NEW YORK ( TheStreet) -- Shares of Chinese solar wafer maker ReneSola ( SOL - Get Report) are up 92% over the past six months. The ReneSola surge, occurring as pricing has been tight in the wafer market, compares favorably to a 3% rise in the U.S.-traded solar sector during the same period.

A slowdown in ReneSola shares, therefore, has to be coming. Wrong -- at least according to Macquarie Securities. Macquarie initiated coverage of the Chinese solar wafer maker on Thursday, saying the Street is way low on the consensus for ReneSola, and the Chinese solar stock's shares are set to go higher, much higher.

Investors were buying the argument on Thursday, with ReneSola shares up more than 6% in the early afternoon, the biggest gainer in the solar sector, and hitting its 52-week high.

Here's the upside by the trading multiple numbers:

Macquarie's $19 price target on ReneSola assumes a 12x multiple of the securities firm's 2011 EPS estimate of $1.80. Macquarie's estimates for 2010 and 2011 are 21% and 22% above the Street consensus, respectively.

ReneSola is trading at 7.4x Macquarie 2010 and 6.5x Macquarie 2011 estimates. The rest of the U.S.-traded solar sector, which many argue is undervalued, trades at 11.7x Macquarie 2010 and 8.9x Macquarie 2011 estimates.

Macquarie analyst Kelly Dougherty wrote, "Simply put, we just don't think the $1.30 2010 or $1.48 2011 consensus estimates reflect SOL's growth potential. We expect more upward revisions, likely in early November along with 3Q10 results."

In fact, the Macquarie analyst thinks that ReneSola upside could be even beyond its bullish estimate, as it is being conservative given ReneSola's small-cap nature and less liquid trading that the broader group of Chinese solar stocks for which Macquarie affords a 15x to 16x trading multiple.

The Macquarie analyst described ReneSola as relatively underfollowed and somewhat underappreciated, leading to the valuation shortfall. That was echoed by a 52-week high being reached in ReneSole shares on a day of decent, but not spectacular trading.

Several catalysts for a move higher are coming in the opinion of the Macquarie analyst, including bullish guidance for 2011; continued wafer pricing strength and ongoing cost improvements, which is likely to drive healthy margins well into 2011; and announcements about contracted 2011 volume and pricing leading to improved visibility.

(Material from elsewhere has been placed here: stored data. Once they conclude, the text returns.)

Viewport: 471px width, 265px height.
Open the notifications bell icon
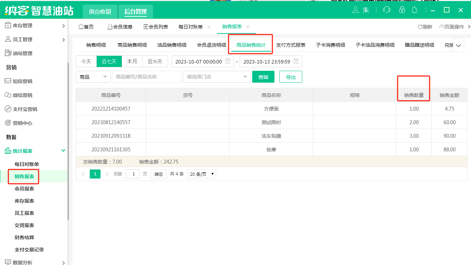(x=414, y=10)
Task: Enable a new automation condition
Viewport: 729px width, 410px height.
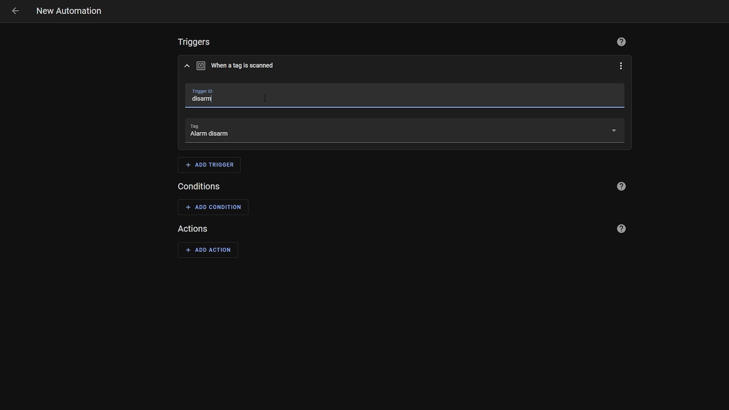Action: [213, 207]
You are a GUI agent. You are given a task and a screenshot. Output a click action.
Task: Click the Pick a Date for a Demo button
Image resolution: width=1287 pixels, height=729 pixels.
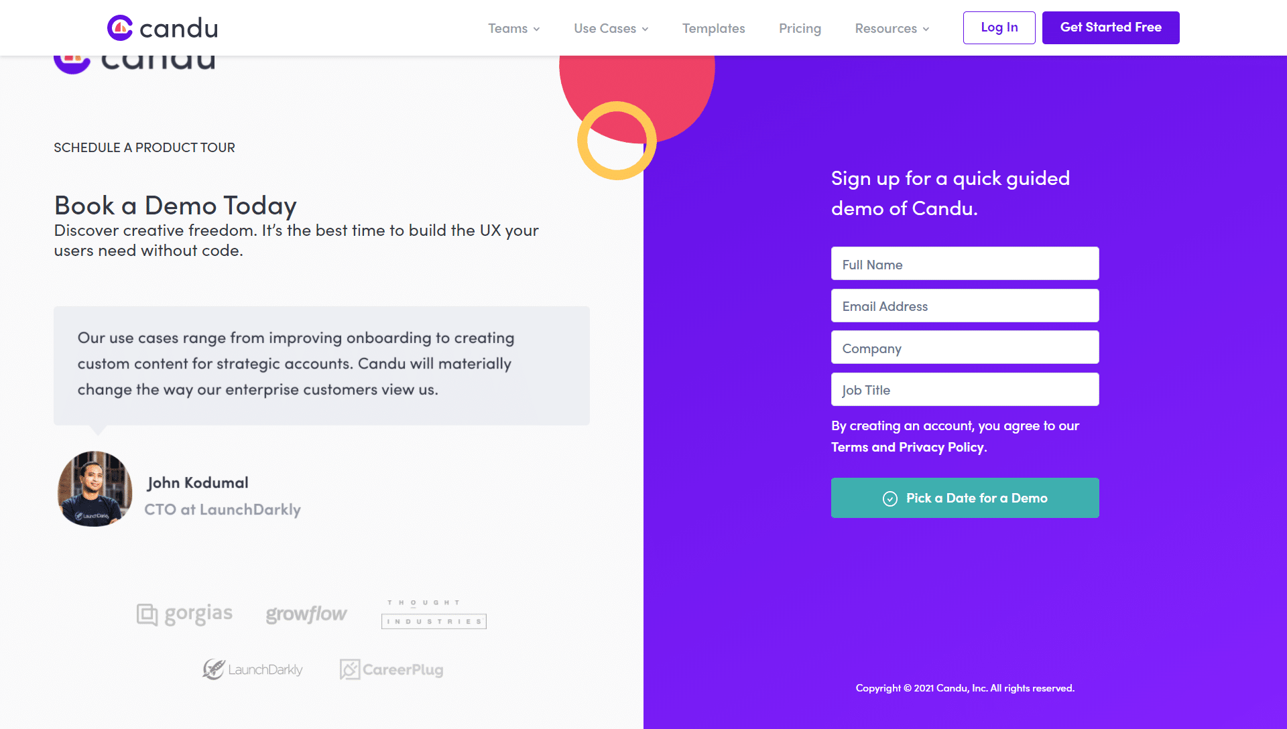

Some of the arguments made by the Macquarie analyst in favor of the ReneSola bull story are familiar: low-cost Chinese production advantage, and the opportunity for second-tier Chinese module players like ReneSola to capitalize on the outsourcing trend with cost-inefficient Western companies.

The Macquarie analyst writes, "SOL's ultra-low wafer costs provide a strong platform to make an attractively priced module so this should allow the company to quickly gain share in this growing market. We therefore see the OEM business as offering meaningful growth potential in 2H10 and well beyond. It should also provide SOL with improved stability/visibility since most OEM arrangements are longer term and will help solidify their relationships with current wafer customers while expanding the addressable market."

Macquarie also believes, though, that ReneSola's core focus on wafer production sets it apart from more vertically integrated Chinese solar module stocks. Indeed, that might set it apart in the minds of investors, in the same manner in which Chinese solar cell producer JA Solar ( JASO) has accomplished a run up to 52-week high levels.

However, it also leaves the door open to arguments that short-term advantages gained by these pure-play solar cell and wafer stocks don't bode well for their longer-term development, and if they can't make fuller vertical integration work, they may ultimately be squeezed. Of course, it doesn't mean upside doesn't exist currently, as investors clearly think is the case in both JA Solar and ReneSola.

Another bullish trigger for ReneSola that is not always associated with Chinese solar stocks is a favorable balance sheet in Macquarie's opinion. Macquarie notes that ReneSola is one of the Chinese stocks to generate free cash flow and that its wafer core strategy helps to manage spending and keep the debt burden experienced by many Chinese solar stocks in check. "We believe ReneSola can fund any further expansion through cash-on-hand, operating cashflow and/or reliance on existing credit facilities without having to access the capital markets," the analyst wrote.